In the U.S., the racial disparities in the numbers are stark. According to a 2020 CDC study, “Black mothers are more than twice as likely to experience stillbirth compared to Hispanic and white mothers.” Pregnancy loss is just one in a long list of adverse outcomes that are higher for women of color around pregnancy, childbirth, maternal health, and infant and maternal mortality. And research indicates that better medical care before conception, during pregnancy, and during labor is linked to lower pregnancy loss rates.

At the same time, there are countless women like Lara who lose their babies without explanation. Even after numerous tests, Lara may never know why she lost her Jack, which is another layer of trauma on top of so many others, including the silence and stigma that surround pregnancy loss and makes it so difficult to discuss.

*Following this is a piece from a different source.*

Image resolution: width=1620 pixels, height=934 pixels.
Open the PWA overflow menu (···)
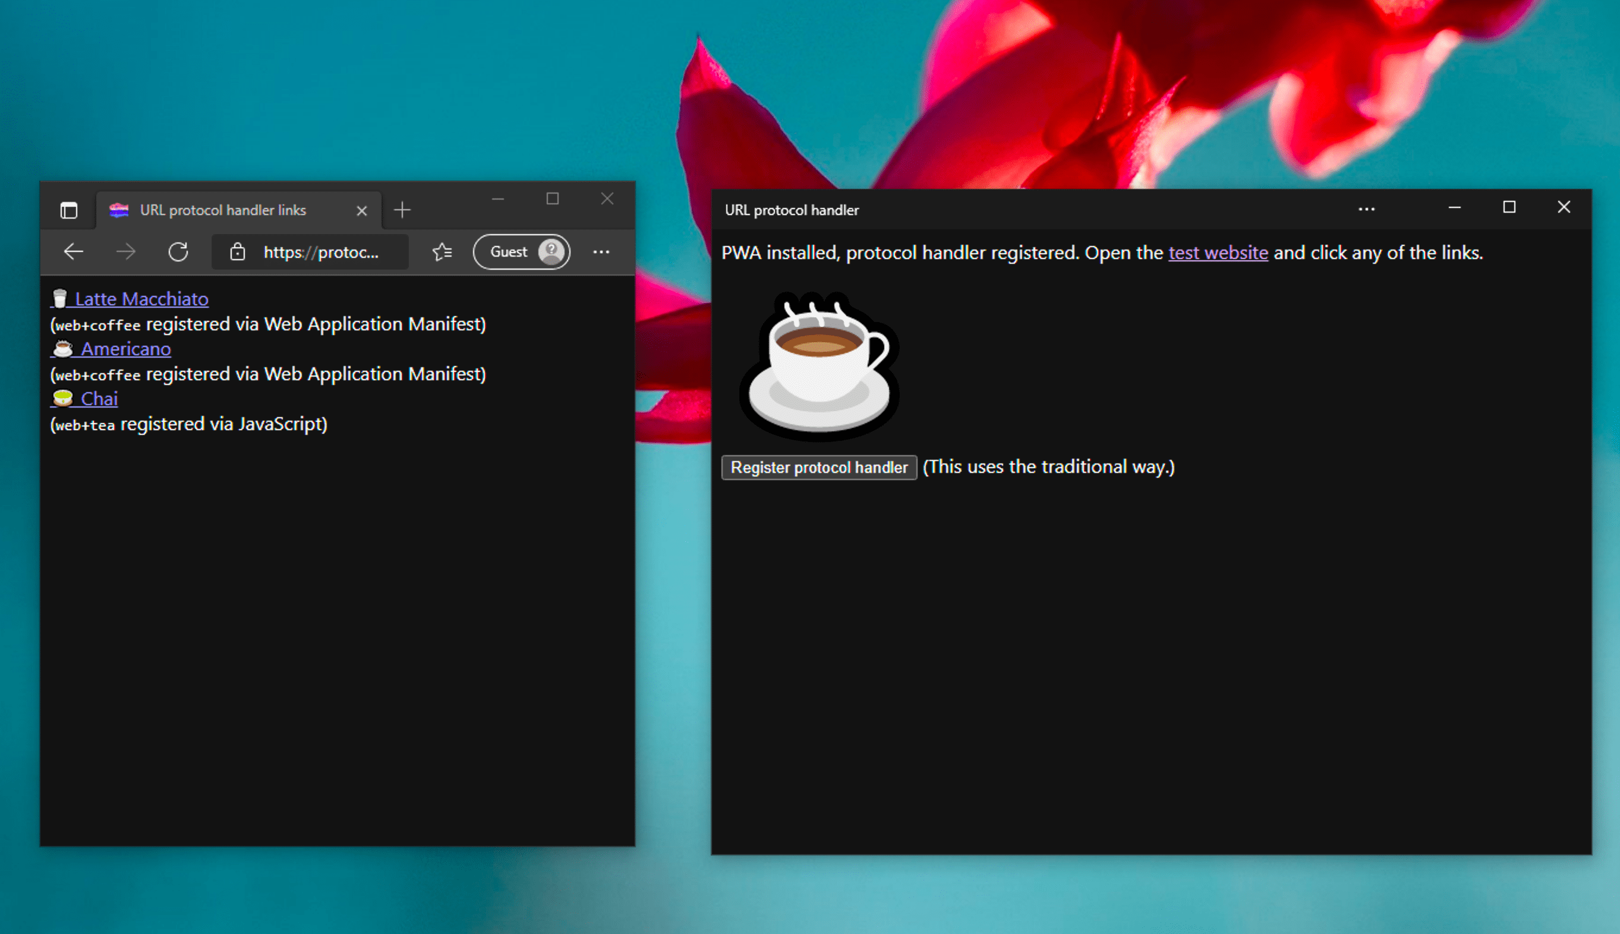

“Post-traumatic stress disorder (PTSD) from the trauma and grief of losing a child is not a formal diagnosis, but should be,” says Tamar Rodney, PhD, assistant professor, Johns Hopkins School of Nursing. “From the moment a woman finds out she is pregnant, she is emotionally attached. Who will this baby be? What will he or she be like? What wonderful changes will this child bring to my life, to the world?

“During pregnancy, a mother celebrates the journey with family and friends — think baby names, baby showers, nurseries, tiny clothes … smiles from strangers and proud hands on an ever-expanding belly. The journey of being pregnant is both personal and public. So, what should be one of the most magical experiences shared with family, friends, and colleagues becomes one of private emotional and physical trauma in a closed room, an experience that is then often not acknowledged nor spoken about. The mother returns home still looking pregnant, her hormones still acting as if she is pregnant, but her arms and heart are empty.”

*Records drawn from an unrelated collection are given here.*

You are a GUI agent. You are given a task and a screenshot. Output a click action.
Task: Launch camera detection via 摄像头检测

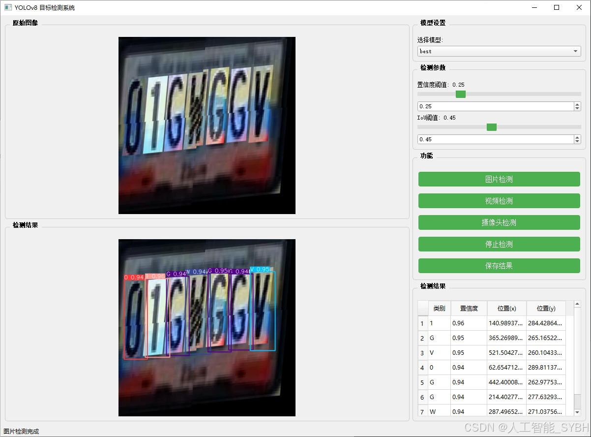(x=499, y=222)
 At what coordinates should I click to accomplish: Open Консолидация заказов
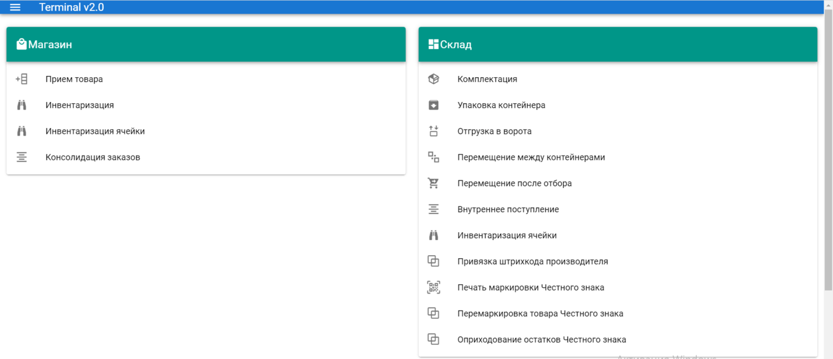[x=93, y=157]
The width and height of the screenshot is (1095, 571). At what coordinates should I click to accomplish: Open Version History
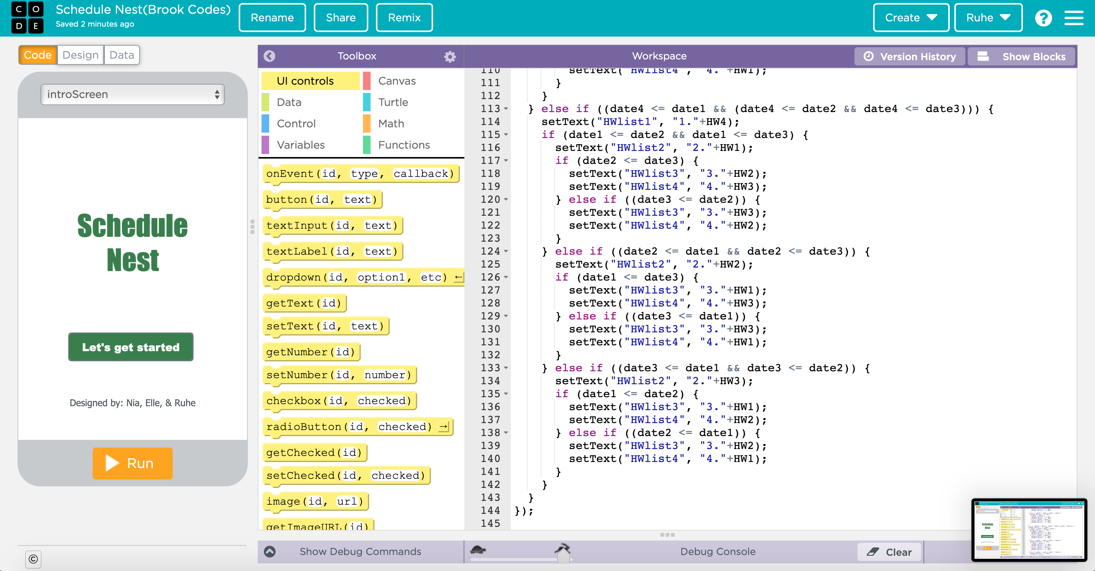pos(910,57)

The Night That Changed Everything

The night of September 2, in her 16th week of pregnancy, Lara started to feel intensifying and worrying pain in her abdomen. She called the on-call obstetrician who said she shouldn’t be concerned, and to come in the next day for a check-up. “I should have listened to my body, my gut. I was in labor and deep down I knew it — but I didn’t want to believe it. Not even an hour after calling the doctor, my water broke. I still remember the loud ‘pop’ as if it were happening now,” says Lara. “It was too late to go to a hospital as the baby was coming fast and I didn’t know what to do other than just push and have my hands ready to deliver him. The single most traumatic event I have ever experienced in my life was seeing my son’s fully formed limp body come out of me, his perfect little legs, arms, fingers, hands, feet, and face. He was lifeless and colorless. I will never forget that image of him for as long as I live.”

Double Trauma

Lara’s husband, Eric, a former U.S. Marine, phoned for an ambulance; Lara was hemorrhaging and losing a lot of blood.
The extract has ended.